Residents like Estefania Najera Jimenez, who works at Wickens’ hat shop, described being verbally harassed while trying to enter their homes. “They know who we are now — what our cars look like, who our kids are — just because we’re speaking out,” she said. “We don’t feel safe anymore.”

A group of people hold protest signs, including one that reads "Harm Reduction Kills Neighborhoods," during a demonstration.
Andrew Wickens, a Julian Street resident and father of two, stands with neighbors holding protest signs at the corner of 16th and Julian streets. Photo by Gustavo Hernandez.

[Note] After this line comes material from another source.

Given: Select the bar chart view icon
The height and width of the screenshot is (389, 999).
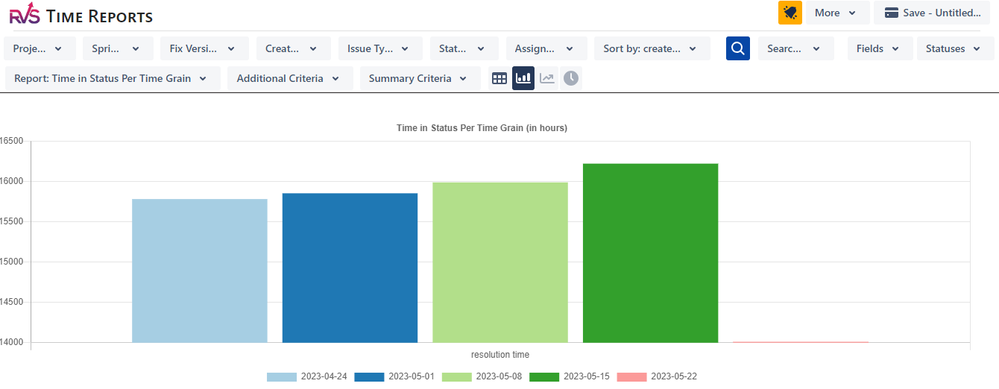Looking at the screenshot, I should 523,78.
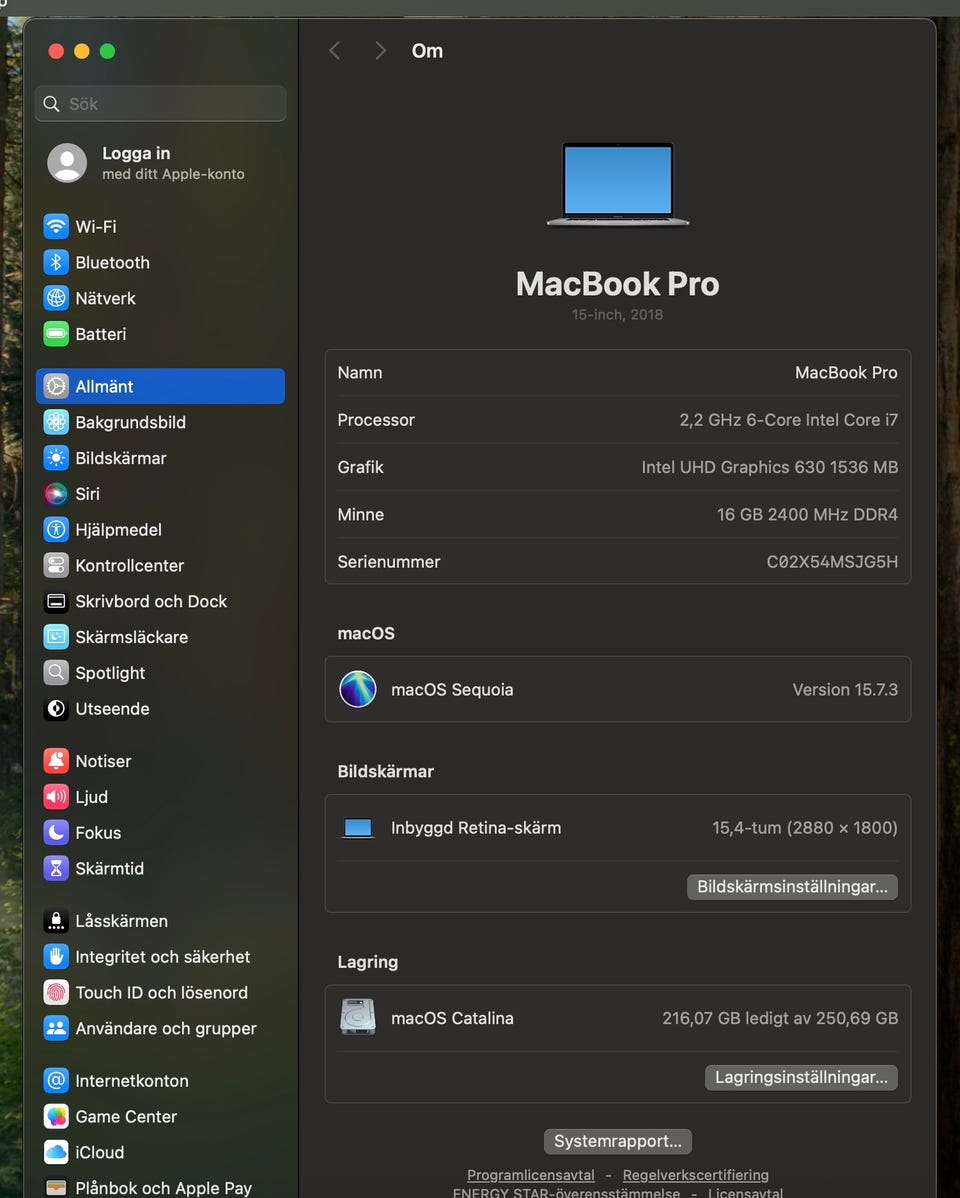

The protest reflects mounting tensions following recent crackdowns at the 16th Street BART Plaza, where San Francisco police have increased enforcement since March. While some say the effort has temporarily cleared those transit corridors, many allege the problem has simply been displaced into surrounding residential streets like Julian.

“The city’s playing a game of Whac-a-Mole,” said Lily Ho, founder of Drug Free Sidewalks and a member of the San Francisco Democratic Party’s central committee. “We don’t have this problem in neighborhoods like Pacific Heights, because there’s no Gubbio Project there.”

Several party officials were present, including Trevor Chandler, who ran against Jackie Fielder for District 9 supervisor, and Cedric Akbar, who runs the city-contracted recovery nonprofit Positive Directions Equals Change.

The rally, organized by local families, city politicos, and recovery groups — including Drug Free Sidewalks and Mothers Against Drug Addiction and Death — called for immediate policy change to curb open-air drug activity in the Mission District’s residential corridors.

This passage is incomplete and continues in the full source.